Devil’s claw is available in the UK as a registered traditional herbal medicine (THR) as Devil’s Claw JointAid (THR) and based on traditional use only, is used to relieve backache, rheumatic and muscular pain. The THR scheme guarantees the ingredients are of a standard quality and have been used in traditional medicine for at least 30 years.
Dr Sarah Brewer says: ‘Traditionally used as a bitter tonic to aid digestion and fever, research has found that taking a devil’s claw supplement may help to reduce joint pain, stiffness and backache to help maintain your mobility.’
What does devil’s claw do?
The exact mechanism for how devil’s claw works is not fully understood, but its tubers contain a high concentration of harpagosides, chemicals which have anti-inflammatory and pain-relieving properties.
In laboratory tests, devil’s claw has been shown to block several pathways that cause joint inflammation. It’s a useful natural remedy for a wide variety of joint conditions and back pain.
Back pain affects up to 35 per cent of the population in any given month. Most people will recover in a few weeks or months, but some experience long term pain which can be extremely debilitating.
A Cochrane review of studies said one trial of devil’s claw, taken at a standardised dose of 50mg or 100mg of harpagoside, reduced lower back pain more than a placebo.

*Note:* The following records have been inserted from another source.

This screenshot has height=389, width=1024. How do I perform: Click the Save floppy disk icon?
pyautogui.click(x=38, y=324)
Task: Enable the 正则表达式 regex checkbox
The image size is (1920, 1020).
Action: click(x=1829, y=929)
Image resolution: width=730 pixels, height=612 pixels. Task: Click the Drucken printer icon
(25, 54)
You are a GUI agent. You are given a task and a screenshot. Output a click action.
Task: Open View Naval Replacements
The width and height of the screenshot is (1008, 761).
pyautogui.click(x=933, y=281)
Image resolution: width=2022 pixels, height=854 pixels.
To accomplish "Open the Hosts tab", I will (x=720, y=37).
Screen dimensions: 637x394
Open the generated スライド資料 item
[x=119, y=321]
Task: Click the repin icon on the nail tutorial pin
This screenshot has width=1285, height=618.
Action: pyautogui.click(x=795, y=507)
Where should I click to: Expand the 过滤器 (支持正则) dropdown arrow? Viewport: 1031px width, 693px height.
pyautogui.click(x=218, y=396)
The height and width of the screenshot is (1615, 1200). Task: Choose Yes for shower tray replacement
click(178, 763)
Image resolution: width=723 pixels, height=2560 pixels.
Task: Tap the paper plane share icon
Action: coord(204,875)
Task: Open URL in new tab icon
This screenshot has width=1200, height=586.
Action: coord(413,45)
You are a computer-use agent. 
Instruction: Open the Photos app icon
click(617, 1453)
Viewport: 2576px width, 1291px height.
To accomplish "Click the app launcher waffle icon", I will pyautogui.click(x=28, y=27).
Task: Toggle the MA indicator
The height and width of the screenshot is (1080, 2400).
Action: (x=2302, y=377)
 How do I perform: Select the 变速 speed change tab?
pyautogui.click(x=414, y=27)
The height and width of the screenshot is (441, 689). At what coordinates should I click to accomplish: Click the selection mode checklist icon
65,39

A standardised daily dose of 60mg devil’s claw, reduced pain at about the same level as a daily dose of 12.5mg Vioxx® (an anti-inflammatory drug now discontinued).
Devil’s claw may be helpful in reducing pain, inflammation and stiffness related to osteoarthritis (OA), a painful joint condition and the commonest type of arthritis in the UK.
Evidence suggests devil’s claw works as well as commonly prescribed drug treatments for OA. A 2017 study by North East Ohio Medical University found that harpagosides, the compounds in devil’s claw, have a significant anti-inflammatory effect on cartilage cells.
Getting devil’s claw from your diet
You can drink devil’s claw as a tea or a tincture, available from health food stores. Alternatively, take it as a supplement. Recent studies show its benefits are reduced by stomach acidity, making it more effective as a concentrated extract in tablet form rather than in teas or liquid preparations. For the same reason, it should be taken between meals when stomach activity is at its lowest.
Minor side effects reported include rashes, stomach upsets, diarrhoea, headaches and loss of appetite. Devil’s claw should not be taken if you are pregnant, as it may harm the developing foetus, and it’s not recommended whilst breastfeeding.
Although uncommon, devil’s claw can cause the more serious side effects of abnormal heart rhythm and bleeding. Avoid taking devil’s claw if you are on any blood-thinning medication, such as warfarin or heparin, painkillers, heart drugs (for example, digoxin) and stomach acid drugs (such as famotidine).
Devil’s claw may increase bile production, so avoid taking it if you have gallstones or peptic ulcer disease.
There is currently no UK or EU recommended daily allowance or upper safe limit. A suggested dose is one 450mg extract tablet (equivalent to 1,575-2,250mg of fresh devil’s claw root) taken twice a day, morning and evening.
Devil’s claw should be taken for four to eight weeks for the full effects to be seen. People with OA may benefit from taking devil’s claw alongside glucosamine – thought to slow cartilage degeneration – whilst devil’s claw can ease inflammation and pain.